You see? It was Linden's belief that these new evils arose because the Staff was lost: because there was nobody in the Land who could use Earthpower to prevent them. Yet the reason the Staff was lost for so long is that Linden herself removed it from its hiding-place in the Land.
Wayfriend wrote:Your out of bounds telling me my point is not the point. It's the point of my reply because I say it's the point. Thank you.
I wasn't talking about that. I mean that you missed
Linden's point. Which I have pointed out in detail above, so that you may not miss it a second time.
Anyway, I know that that alternate timeline never happened. What I am saying is that there's no way you or I can assume that Linden's action to remove the Staff didn't avert a worse disaster. It may have been the best possible outcome.
That's pure wishful thinking, and I can see no warrant for it in the text.
I wrote:My personal suspicion is that Linden is setting herself up to be another Hile Troy, only with far worse consequences this time.
Wayfriend wrote:You don't understand Hile Troy then. He was an Anti-Covenant. He wasn't a Landwaster. Linden's already learned too much from Covenant to be a Hile Troy. And besides, Donaldson already told that story once.
You don't understand metaphors. I do not mean that Linden will be a danger to the Land in the same way that Hile Troy was, or that her failure will be of a similar kind. What I mean is this: Because she trusts her own power too much, she lacks the wisdom to see that certain things cannot be accomplished by any given power. She cannot do things that are self-contradictory.
I wrote:To scale things down to 'real-world' time, if you walk away from your job for 10 years, no matter how well you prepared for your departure at the time, you can't come back and expect everything still to be going according to plan.
Wayfriend wrote:Yes, I definitely and willfully can.
No, you can't. Because if you walked away for those 10 years, you were not on the job. That's what the expression 'walk away from your job' means. You cannot be both doing your job and not doing your job at the same time.
Law rules Time, Time does not rule Law. Therefore, the work that the Staff does to uphold Law doesn't have to be constrained to operate only in the Staff's present.
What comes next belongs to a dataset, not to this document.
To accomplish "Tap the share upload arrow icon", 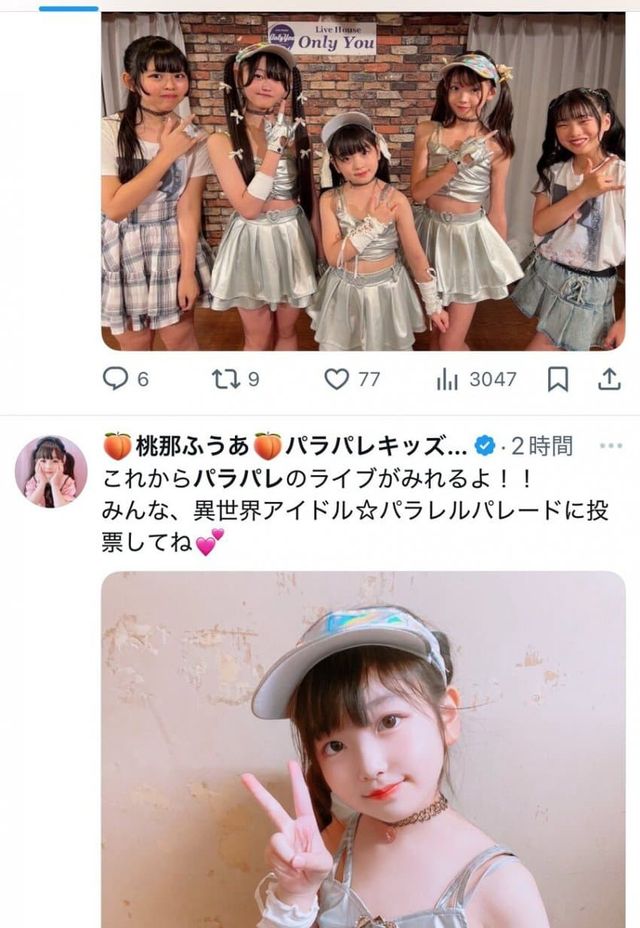I will [x=609, y=379].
Like caesures, it's Sphere of influence could span Time, and would be bound only by when it was created and when/if it is destroyed. It doesn't need to exist in those 3000 years to protect them. The Staff is part Elohim -- just like Esmer - Time need not be an obstacle to it.
Sophistry. In the Land, the most important Law
is the Law of Time. And if the Staff need not be present to uphold the Law, then the first Staff, though destroyed over 6000 years ago, should still be doing its work; or else the second Staff, though not made until 3000 years ago, should have been able to project its power into the past. Either way, the Sunbane never happened. That directly contradicts the story as we know it, so your hypothesis must not be correct. QED.
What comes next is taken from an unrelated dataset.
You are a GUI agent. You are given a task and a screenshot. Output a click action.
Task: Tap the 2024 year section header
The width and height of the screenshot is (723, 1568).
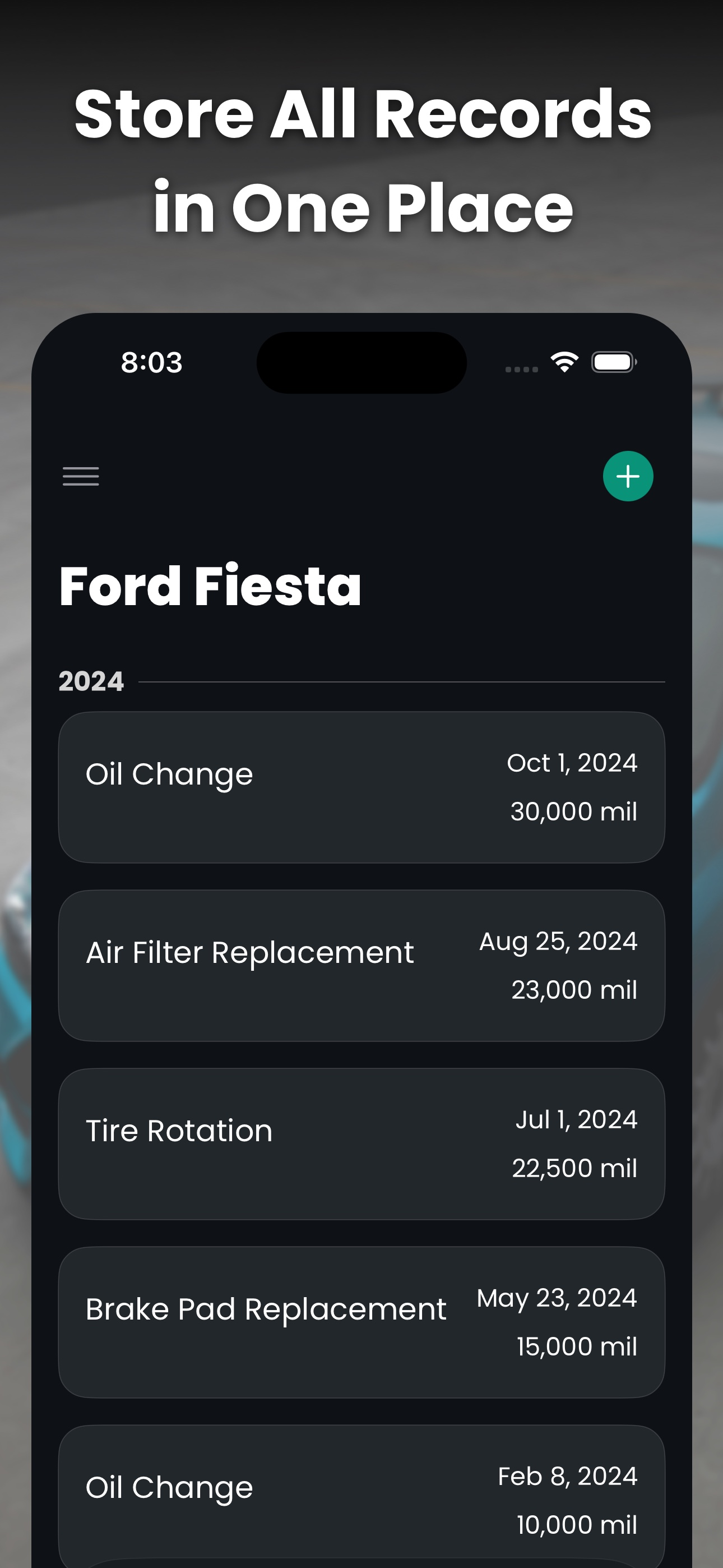coord(91,681)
So if I leave my job for ten years, but I maintain my influence over the job for the whole ten years via my wireless phone, everything could remain ok.
If you are doing your job by wireless phone, that is exactly the same as if you were doing it in person. (Assuming it's a job that can be done that way. If not, the phone won't help and your example falls down.) Lots of people telecommute; that doesn't mean they are on vacation. You are playing fast and loose with the definition of terms, and thereby stretching analogies to cases they were never meant to fit.
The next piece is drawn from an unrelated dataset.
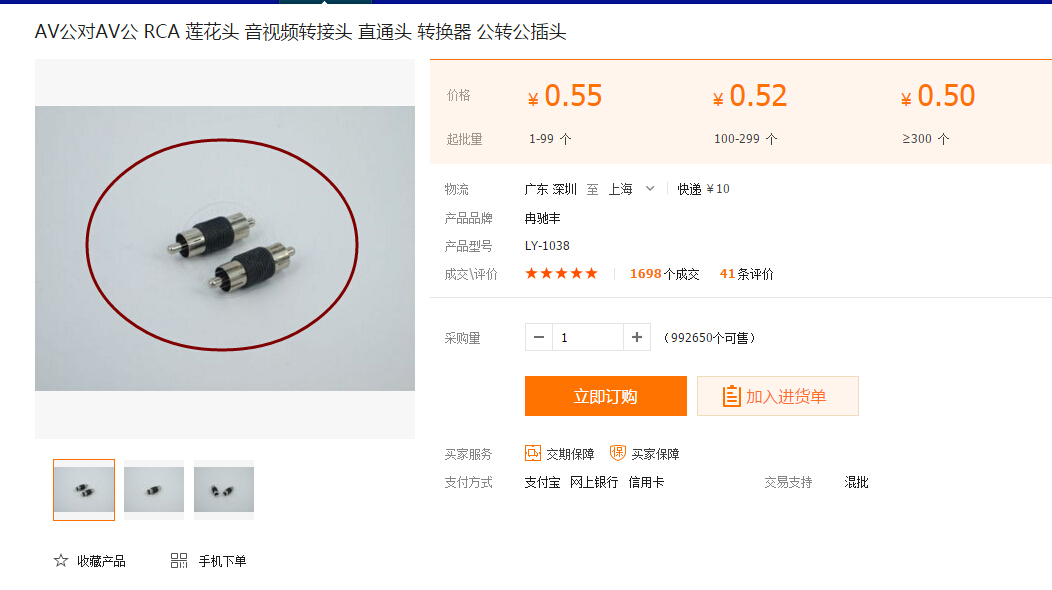Click the 立即订购 order now button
I repeat: Linden herself perceived that the absence of the Staff allowed the new evils to grow. And Linden herself, by going back in time to remove the Staff,
caused the Staff to be absent.
By the way, it is irrelevant to claim that it continued to exist during those 3000 years because it was travelling through the
caesure. For one thing, a
caesure appears to be sort of an event horizon. Things go in, but normally they do not come out — including Earthpower. Without a special power to perceive temporal effects, such as the Ranyhyn (and apparently the Demondim) possess, anything inside a
caesure is as good as gone, until it emerges at the other end. They are somewhat analogous to wormholes in this respect.
But even that is a moot point. Suppose the Staff existed during the whole 3000 years, travelling through the
caesure. The trouble is that it was in Linden's hands for that whole time, and she never used it. Its power was not accessible to anyone else, and was not used to defend the Land. So the Earthpower became corrupted again.